The retail trading frenzy has transformed the risk and reward dynamic on Wall Street, but for how long is anyone’s guess.
If the current market environment feels somewhat unique, there’s a reason for that: It is.
Since the onset of the coronavirus crisis, risks in the financial markets have grown significantly, as have potential rewards. The two always move together.
Several data points help illustrate how risk in the marketplace has transformed since February 2020.
First, the CBOE Volatility Index (VIX) hit a new all-time high in March.
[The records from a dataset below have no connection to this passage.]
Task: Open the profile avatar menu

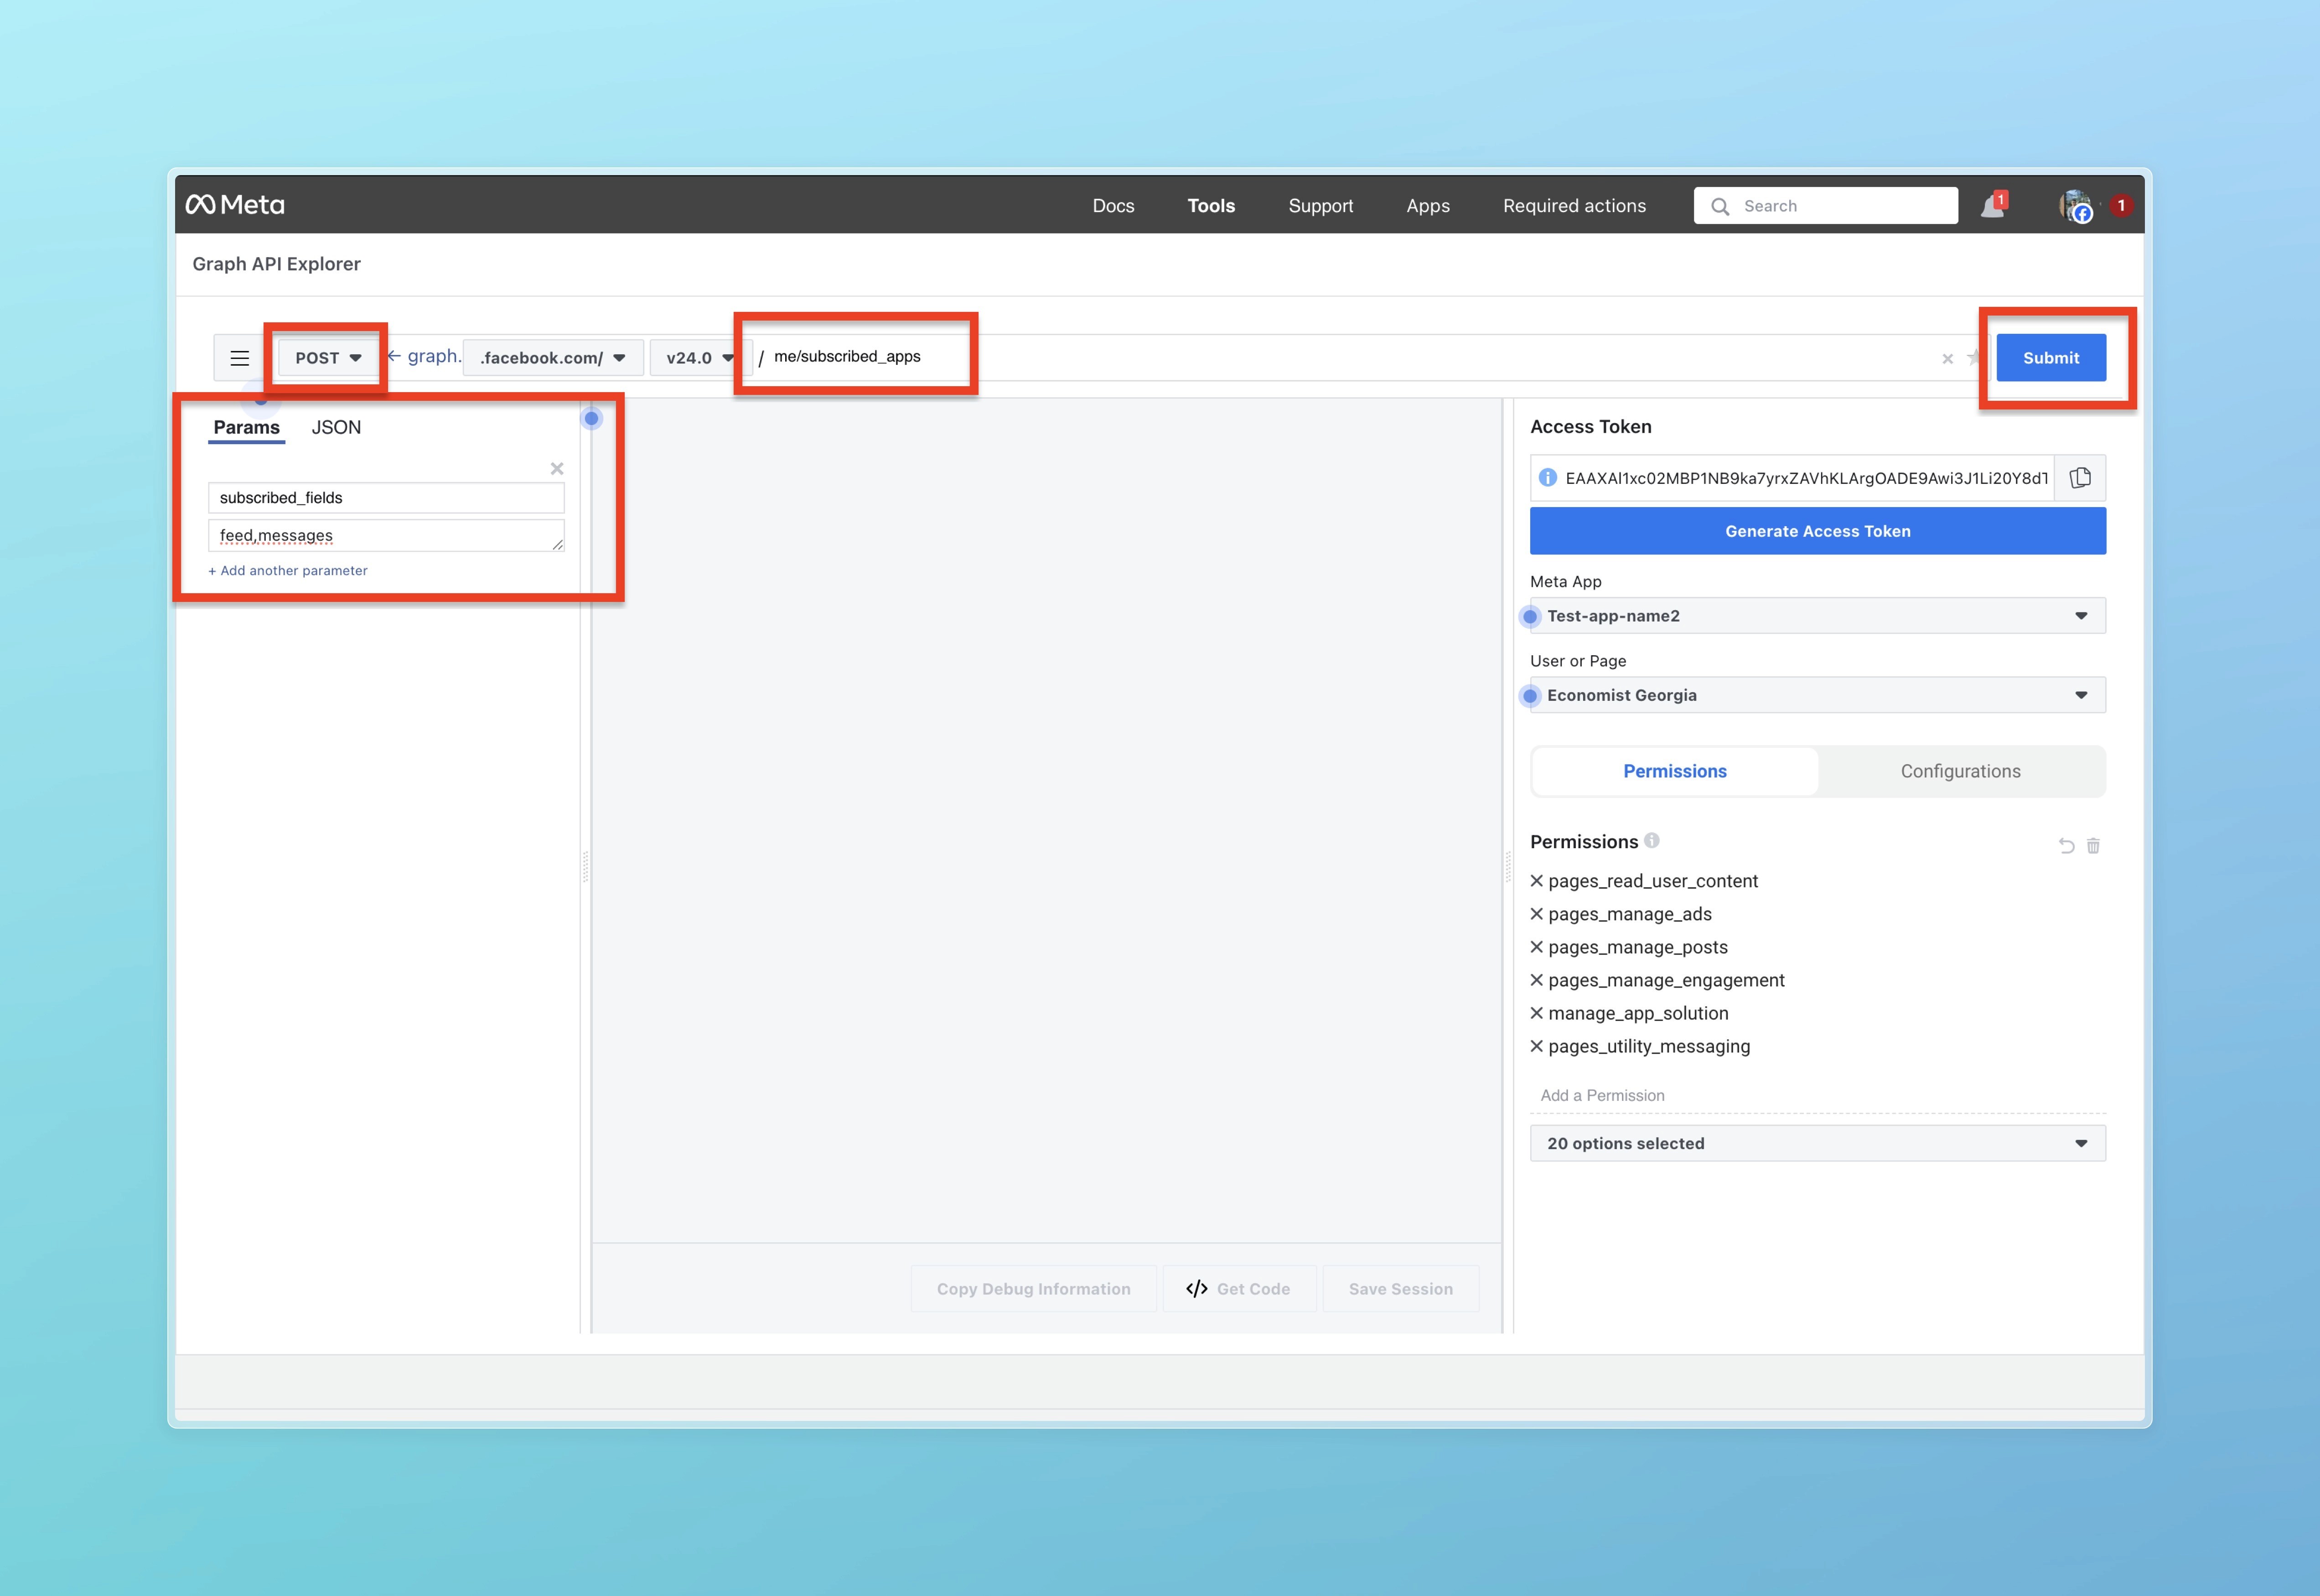Action: click(x=2075, y=206)
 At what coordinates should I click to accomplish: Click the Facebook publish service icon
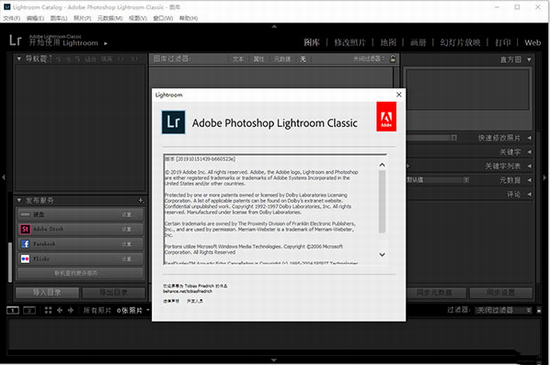pos(25,244)
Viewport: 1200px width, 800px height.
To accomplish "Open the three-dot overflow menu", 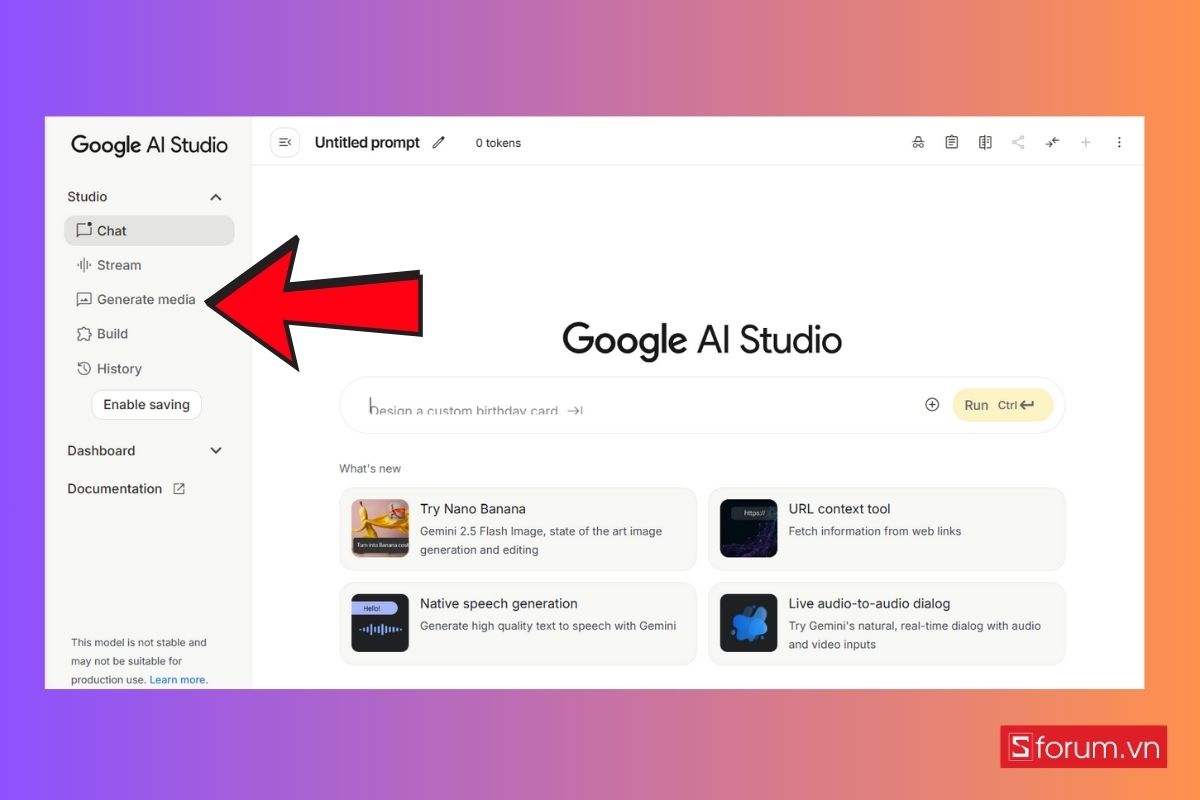I will coord(1119,142).
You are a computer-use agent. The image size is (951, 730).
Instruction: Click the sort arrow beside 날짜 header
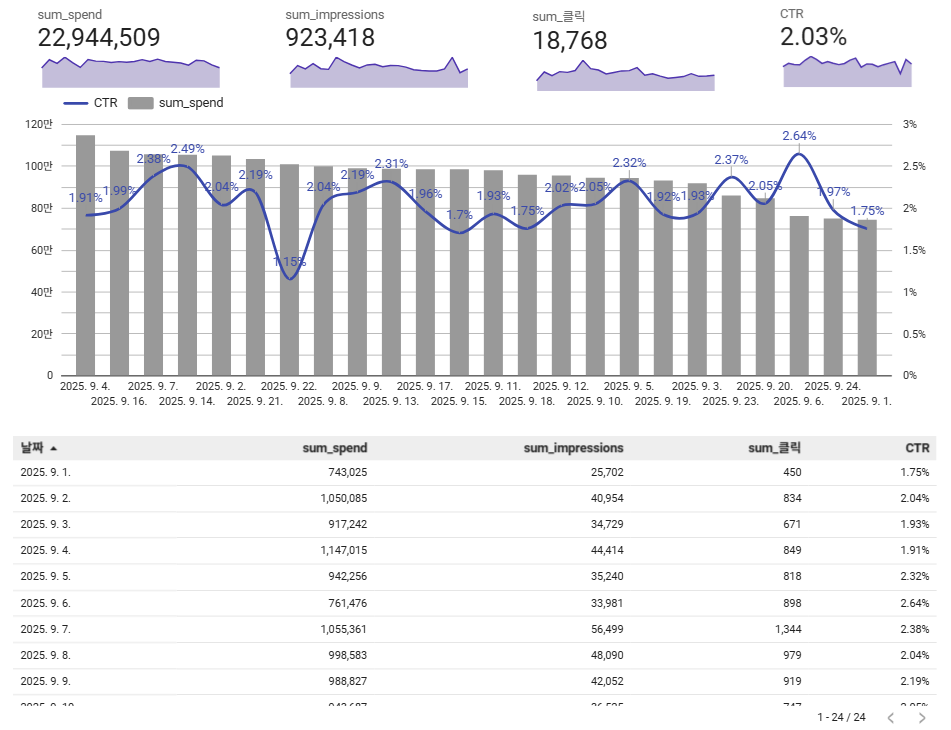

Second, the stock market experienced the fastest bear market 20% correction in history during 2020, at just 19 trading days.
On top of that, the VIX recently set a record with its second-longest streak closing above 20. At 246 straight trading days, the streak is second only to the period from Aug. 28, 2008 to Dec. 22, 2009, when the VIX closed above 20 for 331 consecutive trading days.
And while the epic rally since last March has been a huge reprieve for many long-only investors, the intensity and speed of the rally have only served to reinforce the high-risk nature of the markets at this time.
That’s because high-volatility environments aren’t only characterized by corrections. Volatility also speaks to the speed of a given market. If stocks are making bigger-than-expected moves—whether to the downside or the upside—volatility tends to move higher, or at least remain elevated.
Speed in the current market is one reason the VIX has remained elevated for so long. Consider, for example, that the S&P experienced its largest-ever rebound in a 50-day period from April to June last year, when it rallied by over 37%.
And while short squeezes have existed for many years, the recent short-squeeze phenomenon—highlighted by GameStop (GME)—also provides strong evidence for the unique investing/trading risks presented by the current market environment.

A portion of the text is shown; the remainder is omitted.